▶ VORLIEGENDER TEXT
-=-=-=-=-

Bozkurt bestätigt dieses Bild am Mittwochmorgen in Tegel und spricht von »über 20 Jahren angesammelter Überstunden« der Kolleg*innen, deren befristete Stellen bald ausliefen. »In dem Brief ging es aber auch um Fragen des Asylrechts, die auf Bundesebene geklärt werden müssten«, betonte er.

Enorme Energiekosten

Fast schon bizarr wirkten die Aussagen des Regierenden Bürgermeisters Kai Wegner (CDU) auf der Senatspressekonferenz am Dienstag im Kontrast zu den Zuständen in der »Kleinstadt Tegel«. Wegner machte nicht nur deutlich, wie wenig er von Strukturdebatten hält, sondern sprach sich dafür aus, dass es in erster Linie darum gehen müsse, »jedem Menschen ein Dach über dem Kopf anzubieten«. Was ein »Dach über dem Kopf« bedeutet, ist subjektiv.

-=-=-=-=-

▶ ANGEZEIGTE DATEN
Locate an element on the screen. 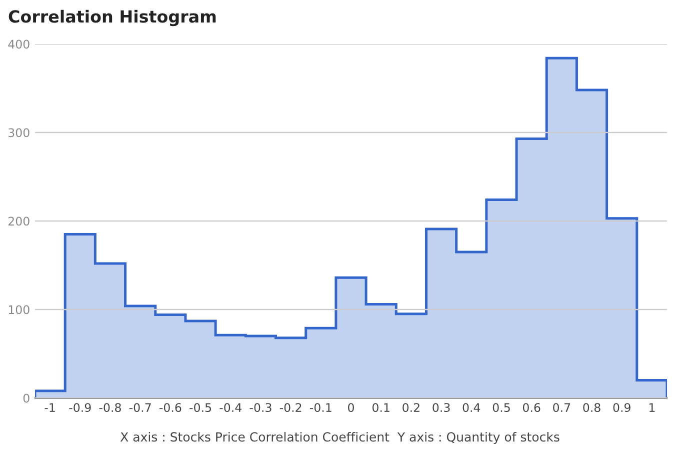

-=-=-=-=-

▶ ZU ERLEDIGEN
a) Übersetzen Sie bitte aus dem Text über die Zustände in Tegel den Satz „Was ein »Dach über dem Kopf« bedeutet, ist subjektiv.“ ins Englische.
b) Setzen Sie den Text über die Zustände in Tegel an der Stelle fort, an der er endet.

▶ IHRE ANTWORTEN
a) What a "roof over one's head" means is subjective.

b)
Objektiver lässt sich hingegen feststellen, dass das Heizen und Kühlen der Leichtbauhallen enorme Energiekosten verursacht. Eine konkrete Summe über die Höhe der Kosten der »Kleinstadt Tegel« will am Mittwochmorgen keiner nennen. Bozkurt stellt jedoch klar, dass es zurzeit »mehr kostet, als eine ordentliche Unterkunft für zehn Jahre« es tun würde.